WORK INSTRUCTIONS —
Where does the string "will" appear in the records? Copy every line that contains it.

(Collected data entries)
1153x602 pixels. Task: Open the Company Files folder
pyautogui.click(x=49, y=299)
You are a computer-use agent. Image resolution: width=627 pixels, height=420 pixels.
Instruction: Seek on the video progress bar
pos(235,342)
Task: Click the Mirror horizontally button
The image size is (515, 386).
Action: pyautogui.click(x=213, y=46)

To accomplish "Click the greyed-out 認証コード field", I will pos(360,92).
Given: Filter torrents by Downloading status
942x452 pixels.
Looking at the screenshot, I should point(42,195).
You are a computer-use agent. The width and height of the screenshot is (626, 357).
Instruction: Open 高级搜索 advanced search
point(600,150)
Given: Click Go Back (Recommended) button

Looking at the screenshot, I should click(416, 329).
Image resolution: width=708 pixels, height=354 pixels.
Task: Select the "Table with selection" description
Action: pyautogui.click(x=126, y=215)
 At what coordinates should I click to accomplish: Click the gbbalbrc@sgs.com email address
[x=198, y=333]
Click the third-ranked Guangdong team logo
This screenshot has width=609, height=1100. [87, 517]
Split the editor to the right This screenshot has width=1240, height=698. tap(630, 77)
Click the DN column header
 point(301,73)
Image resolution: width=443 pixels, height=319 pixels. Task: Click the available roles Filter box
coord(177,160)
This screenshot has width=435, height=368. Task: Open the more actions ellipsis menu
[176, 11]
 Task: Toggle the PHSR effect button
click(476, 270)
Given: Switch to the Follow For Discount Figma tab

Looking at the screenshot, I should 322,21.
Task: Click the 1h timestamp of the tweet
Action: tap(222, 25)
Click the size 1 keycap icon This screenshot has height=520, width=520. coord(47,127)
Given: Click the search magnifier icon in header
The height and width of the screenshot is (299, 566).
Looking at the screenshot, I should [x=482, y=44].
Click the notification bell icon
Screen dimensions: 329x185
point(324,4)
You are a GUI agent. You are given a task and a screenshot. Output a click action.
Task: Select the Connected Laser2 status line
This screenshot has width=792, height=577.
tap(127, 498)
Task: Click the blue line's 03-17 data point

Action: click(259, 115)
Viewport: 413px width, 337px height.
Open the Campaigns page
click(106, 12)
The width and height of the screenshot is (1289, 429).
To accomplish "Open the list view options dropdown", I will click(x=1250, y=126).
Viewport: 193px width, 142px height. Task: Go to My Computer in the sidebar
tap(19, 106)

SOLUTION BELOW —
To accomplish "Click the greyed-out 認証コード field", I will pos(360,92).
To accomplish "Open the list view options dropdown", I will click(x=1250, y=126).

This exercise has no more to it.